A voracious readers, he’s currently juggling Natasha Brown’s “Universality,” a social satire that was longlisted for the 2025 Booker Prize; John Updike’s “A Life in Letters,” which contains six decades’ worth of lively personal and professional correspondence, and Alex Haley’s “The Autobiography of Malcolm X.”
He’s also working his way through a book of poems by the late Nobel Prize-winning Irish poet and playwright Seamus Heaney.
“I’m reading one a day, and sometimes I read them aloud to the team — the short ones, anyway — which they have to put up with. I know they groan inwardly as I tell them to listen,” he said.
During a tour of the tiny store, Dunne can’t help himself, and starts quoting from Heaney’s 1959 poem “October Thought.” The poem refers to cobwebs, and he likened them to the fine, but enduring, bonds between Heywood Hill and its customers around the world.
More than anything, he sees Heywood Hill’s role as a guide, steering people “toward things they may not necessarily have thought of reading. That’s what a lot of them say about our subscriptions. The love the pleasure of discovery, the serendipity,” he said.
Dunne’s passion for literature is imprinted in the family’s DNA.
The current Duke of Devonshire’s father, Andrew Cavendish, purchased Heywood Hill in the ’90s, while his mother, the late Dowager Duchess of Devonshire, was born Deborah “Debo” Mitford. She came from an aristocratic family that couldn’t stop reading, writing — and causing scandal.
Deborah was the author of numerous nonfiction books, including “Wait for Me! Memoirs of the Youngest Mitford Sister” (2011) and “Home to Roost: And Other Peckings” (2009), while Nancy finally left the bookshop after her semi-autobiographical novel “The Pursuit of Love” became a bestseller.
Heywood Hill offers a special boxed set of Nancy’s books, which it put together with help from Deborah. In addition to “The Pursuit of Love,” (1945) the bundle includes “Wigs on the Green,” (1935), “Love in a Cold Climate” (1949), “The Blessing,” (1951) and “Don’t Tell Alfred,” (1960).
The five novels fit in a blue box, with “Love from Nancy” printed in gold on the top and on the back of each.

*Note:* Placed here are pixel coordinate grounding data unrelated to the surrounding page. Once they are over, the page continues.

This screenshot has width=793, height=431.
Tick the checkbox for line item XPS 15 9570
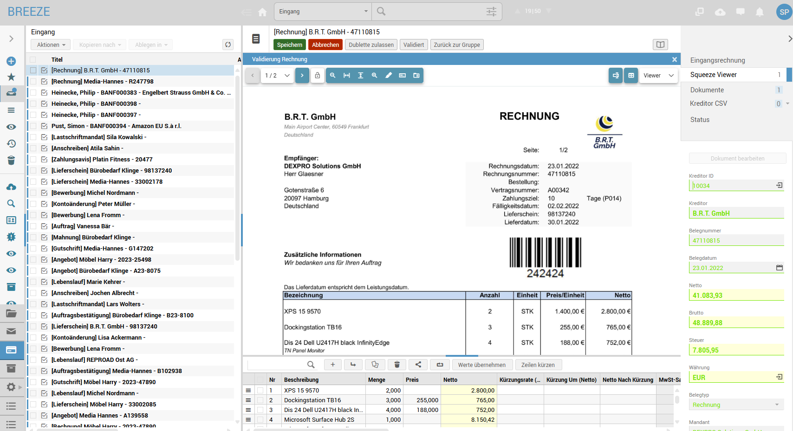click(260, 391)

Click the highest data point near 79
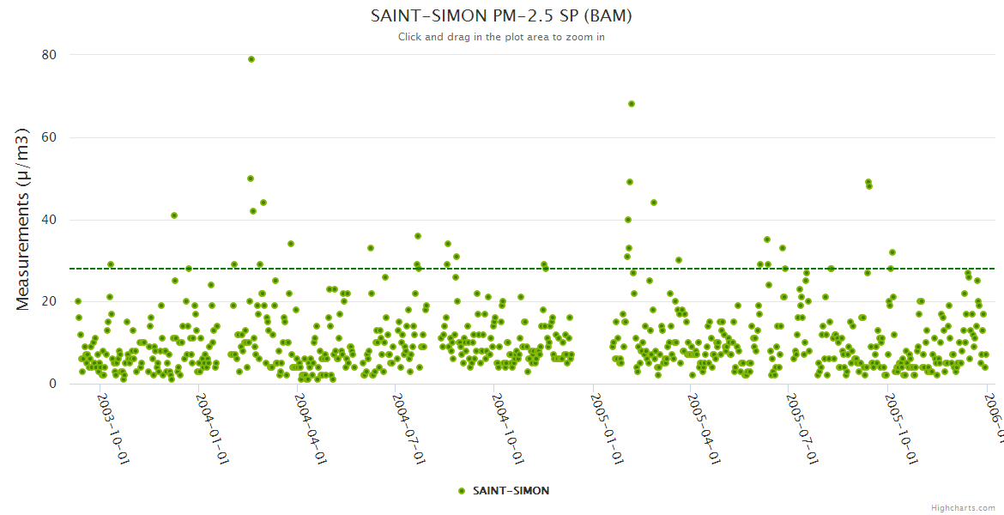point(251,59)
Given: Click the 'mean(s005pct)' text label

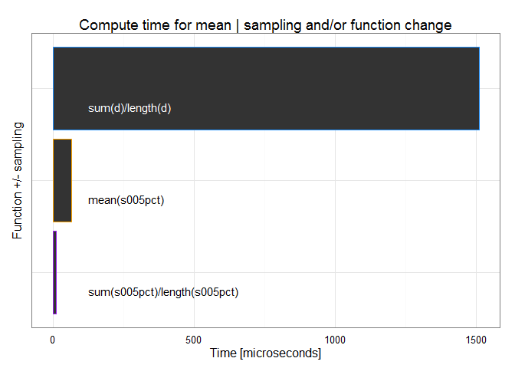Looking at the screenshot, I should pyautogui.click(x=126, y=201).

Nancy Mitford, who worked behind the counter at Heywood Hill, until she hit the big time with her novel “The Pursuit of Love.”
In addition to Nancy’s novels, the shop also carries books from Everyman’s Library, and indie publishers Fitzcarraldo Editions and Pushkin Press.
Heywood Hill offers a variety of annual subscriptions for adults, children and teenagers, some tailored to specific tastes, others that focus on classics and genres ranging from spy novels to bedtime stories.
For a few hundred pounds they can get a monthly delivery of signed first editions, or a mix of new fiction and nonfiction, all wrapped in signature brown paper with a blue bow.
The 90th anniversary subscription comes with Heywood Hill’s choice of the best British novels published since 1936, in addition to further reading lists and recommendations, bookplates and bookmarks designed by the English artist and designer Cressida Bell, and access to interviews with leading writers.
It costs 195 pounds for the year, less than a premium subscription to Netflix, for immersive content that requires no Wi-Fi signal, and that will never disappear.